Published online Nov 14, 2016. doi: 10.3748/wjg.v22.i42.9400
Peer-review started: July 18, 2016
First decision: July 29, 2016
Revised: September 10, 2016
Accepted: October 10, 2016
Article in press: October 10, 2016
Published online: November 14, 2016
Processing time: 118 Days and 19.5 Hours
To identify the frequency, clinicopathological risk factors, and prognostic significance of lymphovascular invasion (LVI) in endoscopically resected small rectal neuroendocrine tumors (NETs).
Between June 2005 and December 2015, 104 cases of endoscopically resected small (≤ 1 cm) rectal NET specimens at Hallym University Sacred Heart Hospital in Korea were retrospectively evaluated. We compared the detected rate of LVI in small rectal NET specimens by two methods: hematoxylin and eosin (H&E) and ancillary immunohistochemical staining (D2-40 and Elastica van Gieson); in addition, LVI detection rate difference between endoscopic procedures were also evaluated.
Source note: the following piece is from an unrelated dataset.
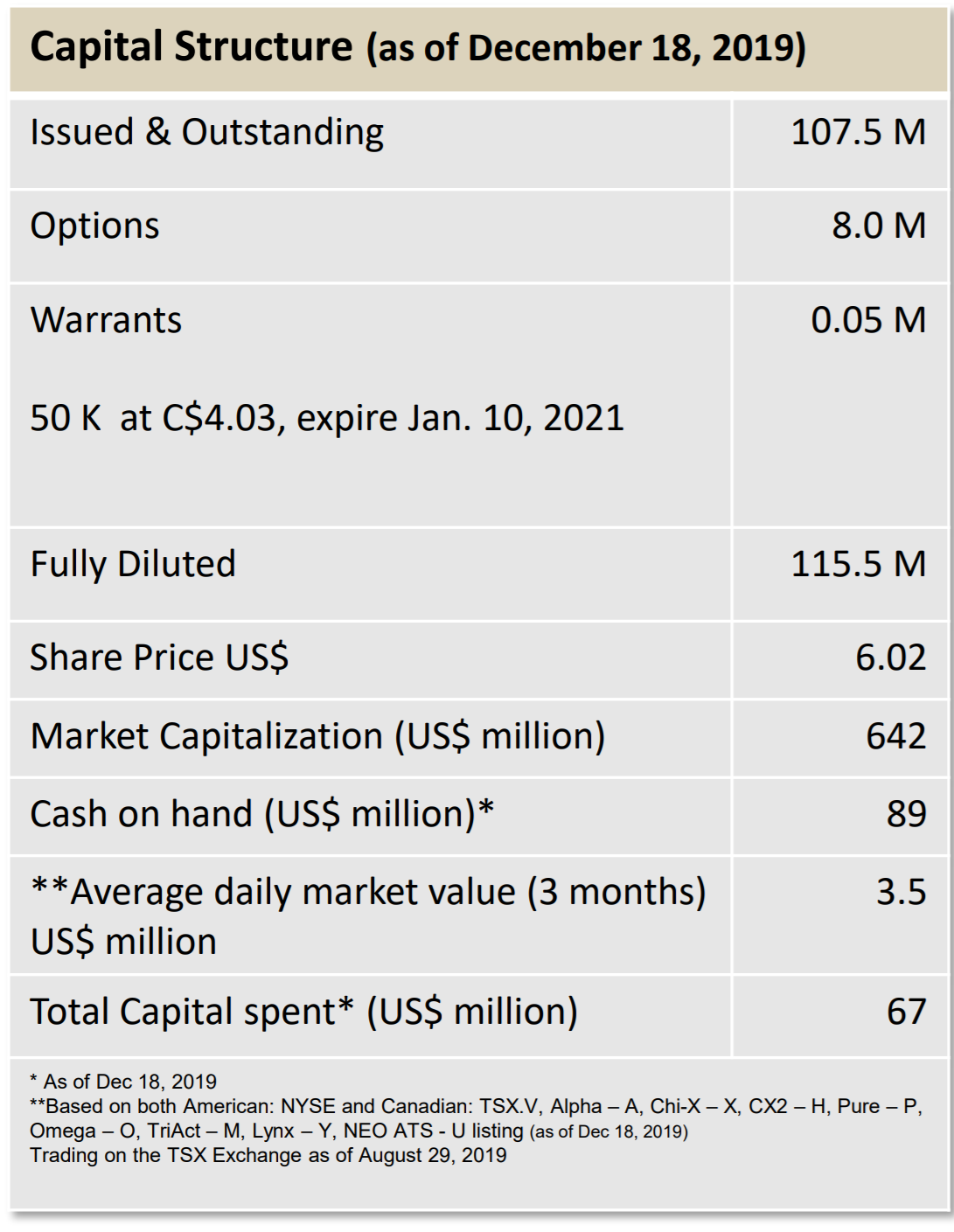The image size is (954, 1232).
Task: Select the Fully Diluted row label
Action: (x=133, y=564)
Patient characteristics, prognosis and endoscopic resection results were reviewed by medical charts.
We observed LVI rates of 25.0% and 27.9% through H&E and ancillary immunohistochemical staining. The concordance rate between H&E and ancillary studies was 81.7% for detection of LVI, which showed statistically strong agreement between two methods (κ = 0.531, P < 0.001). Two endoscopic methods were studied, including endoscopic submucosal resection with a ligation device and endoscopic submucosal dissection, and no statistically significant difference in the LVI detection rate was detected between the two (26.3% and 26.8%, P = 0.955). LVI was associated with large tumor size (> 5 mm, P = 0.007), tumor grade 2 (P = 0.006). Among those factors, tumor grade 2 was the only independent predictive factor for the presence of LVI (HR = 4.195, 95%CI: 1.321-12.692, P = 0.015). No recurrence was observed over 28.8 mo regardless of the presence of LVI.
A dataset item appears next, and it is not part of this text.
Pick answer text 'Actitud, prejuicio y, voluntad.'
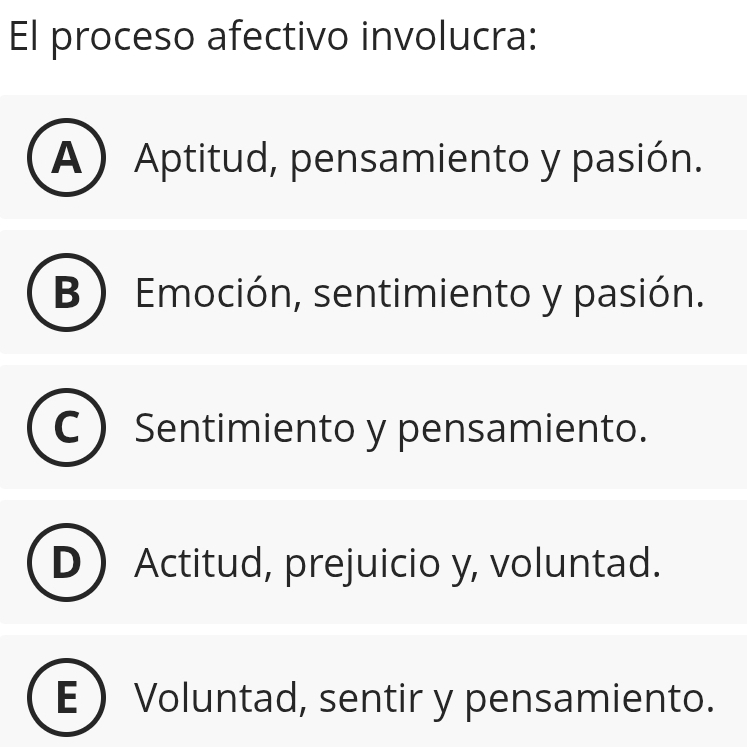398,564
LVI may be present in a high percentage of small rectal NETs, which may not be associated with short-term prognosis.
Core tip: The majority of rectal neuroendocrine tumors (NETs) are small (66%-80% are ≤ 1 cm in diameter) and endoscopic resection techniques have shown successful outcomes. However, lymphovascular invasions, a well-established risk factor for lymph node metastasis, are often found at endoscopically resected specimens and there are no definite guidelines about these cases. Therefore, we investigate the frequency and prognostic significance of lymphovascular invasion (LVI) in small endoscopically resected rectal NETs. We found that LVI may be present in a high percentage of small rectal NETs by two histologic methods; hematoxylin and eosin staining and ancillary immunohistochemical staining (D2-40 and Elastica van Gieson). On the other hands, LVI was not associated with lymph node metastasis or recurrence in small rectal NETs (≤ 1 cm) during a 3 year-follow up period. Although our follow-up period was short, but I'm confident in our studies will be the cornerstone of future researches about significance of LVI in small rectal NETs.